Elle sera par conséquent condamnée à rembourser à M. [X] la somme de 501,76 euros au titre des frais d’immatriculation en tant que frais occasionnés par la vente.
M. [X] sera en revanche débouté de sa demande en paiement de dommages et intérêts au titre de son préjudice de jouissance.

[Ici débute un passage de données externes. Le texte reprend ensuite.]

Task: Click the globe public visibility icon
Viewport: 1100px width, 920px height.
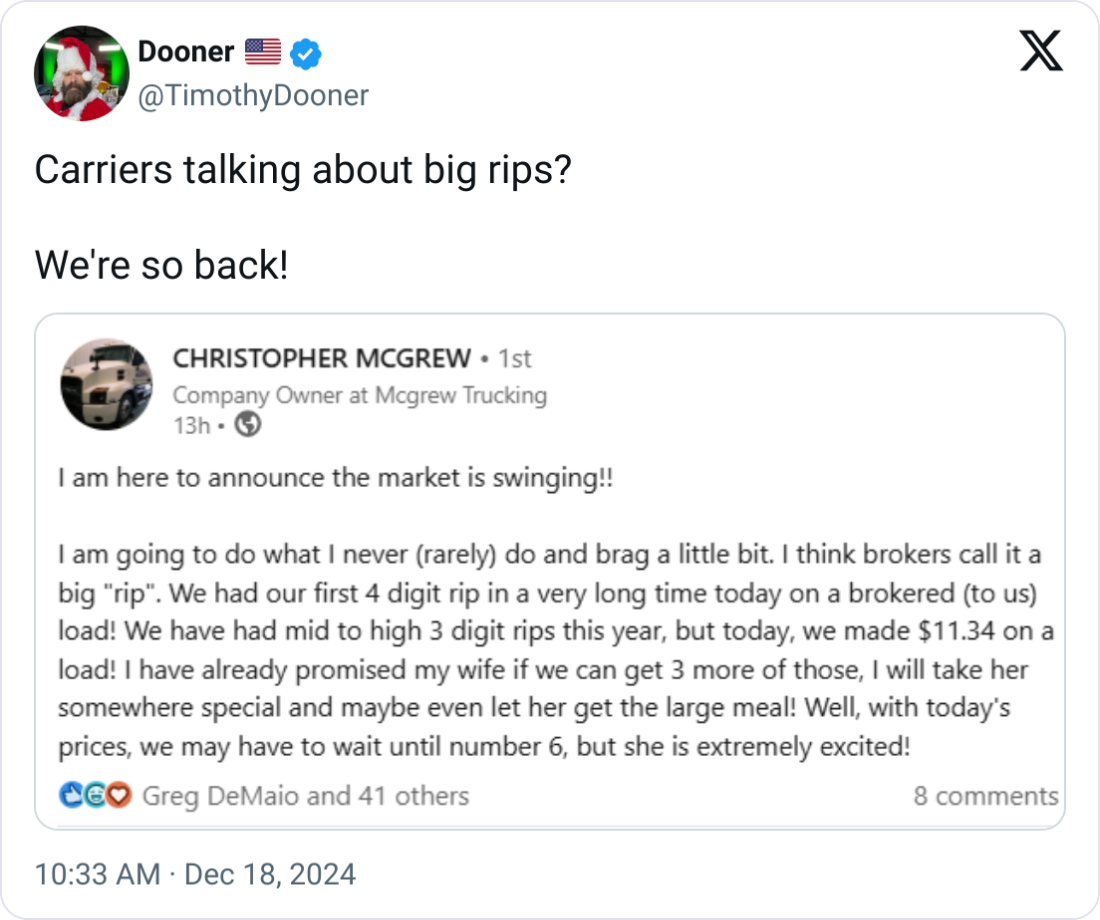Action: 248,425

Sur les demandes accessoires
Partie perdante au procès, Mme [Z] sera condamnée aux dépens et à payer à M. [X] la somme de 2.500 euros en application de l’article 700 du code de procédure civile ainsi qu’aux dépens de l’instance.
PAR CES MOTIFS
Le tribunal, statuant après débats publics, par jugement contradictoire rendu en premier ressort, par mise à disposition au greffe,
ORDONNE la résolution de la vente du véhicule de marque Jeep, immatriculé [Immatriculation 5] intervenue le 11 juin 2020 entre Mme [V] [Z] et M. [D] [X] ;
CONDAMNE Mme [V] [Z] à restituer à M. [D] [X] le prix de vente de 16.000 euros ;
ORDONNE à Mme [V] [Z] de reprendre à ses frais le véhicule de marque Jeep en tout lieu où il se trouve dans un délai de deux mois à compter de la signification du présent jugement, sous astreinte provisoire de 100 euros par jour de retard passé ce délai et pendant 90 jours ;
DIT qu’à défaut de reprise du véhicule dans un délai de deux mois, M. [D] [X] pourra disposer du véhicule de marque Jeep, immatriculé [Immatriculation 5] par destruction ;
CONDAMNE Mme [V] [Z] à payer à M. [D] [X] la somme de 501,76 euros au titre des frais d’immatriculation ;
CONDAMNE Mme [V] [Z] à payer à M. [D] [X] la somme de 2.500 euros sur le fondement de l’article 700 du code de procédure civile ;
CONDAMNE Mme [V] [Z] aux dépens de l’instance ;
DEBOUTE M. [D] [X] de se demande en paiement de dommages et intérêts au titre du préjudice de jouissance ;
Le présent jugement a été signé par le Président et le Greffier.